Lambannya regenerasi
Regenerasi atlet tenis kursi roda di Indonesia juga tergolong lamban. Untuk ASEAN Para Games kali ini, Indonesia menerjunkan delapan atlet, yaitu Agus Fitriadi, Kevin Sanjaya, Daryoko, Fikkri Toyib, Nurdin, Madhusen, Ndaru Patma Putri, dan Siti Hanna Komala Sari. Hampir semua nama-nama tersebut merupakan atlet senior, termasuk Nurdin yang sudah tampil sejak ASEAN Para Games 2011 di Surakarta.
Peluang Indonesia mendapatkan medali di ASEAN Para Games ini terbilang cukup berat mengingat Thailand dan Malaysia merupakan unggulan di cabang tenis kursi roda Asia Tenggara. Para petenis Thailand sangat berpengalaman karena rutin mengikuti kejuaraan internasional.

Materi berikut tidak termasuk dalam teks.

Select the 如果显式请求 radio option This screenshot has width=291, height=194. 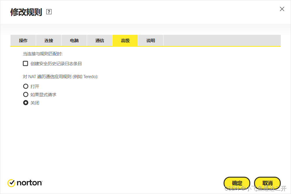[x=25, y=94]
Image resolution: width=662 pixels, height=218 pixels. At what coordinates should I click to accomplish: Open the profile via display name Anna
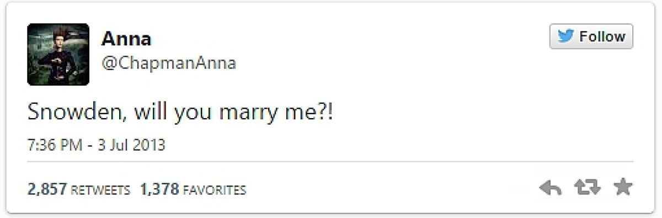126,39
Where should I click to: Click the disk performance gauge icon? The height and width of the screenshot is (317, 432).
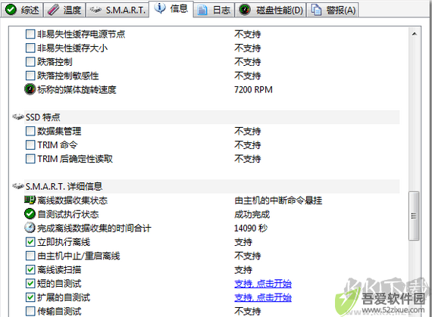244,10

Kondisi itu kontras dengan petenis Indonesia yang tidak pernah melakukan uji coba atau mengikuti kejuaraan internasional. ”Lawan lebih bagus dan berkualitas. Kami selama ini hanya latihan-latihan, tidak pernah menambah jam terbang (di kejuaraan),” kata Nurdin.
Melihat kondisi itu, Nurdin realistis dan menargetkan medali perak di nomor tunggal quad. Selain Nurdin, Indonesia juga menurunkan Madhusen. Di tengah segala keterbatasan, mereka berupaya menjegal dominasi Thailand.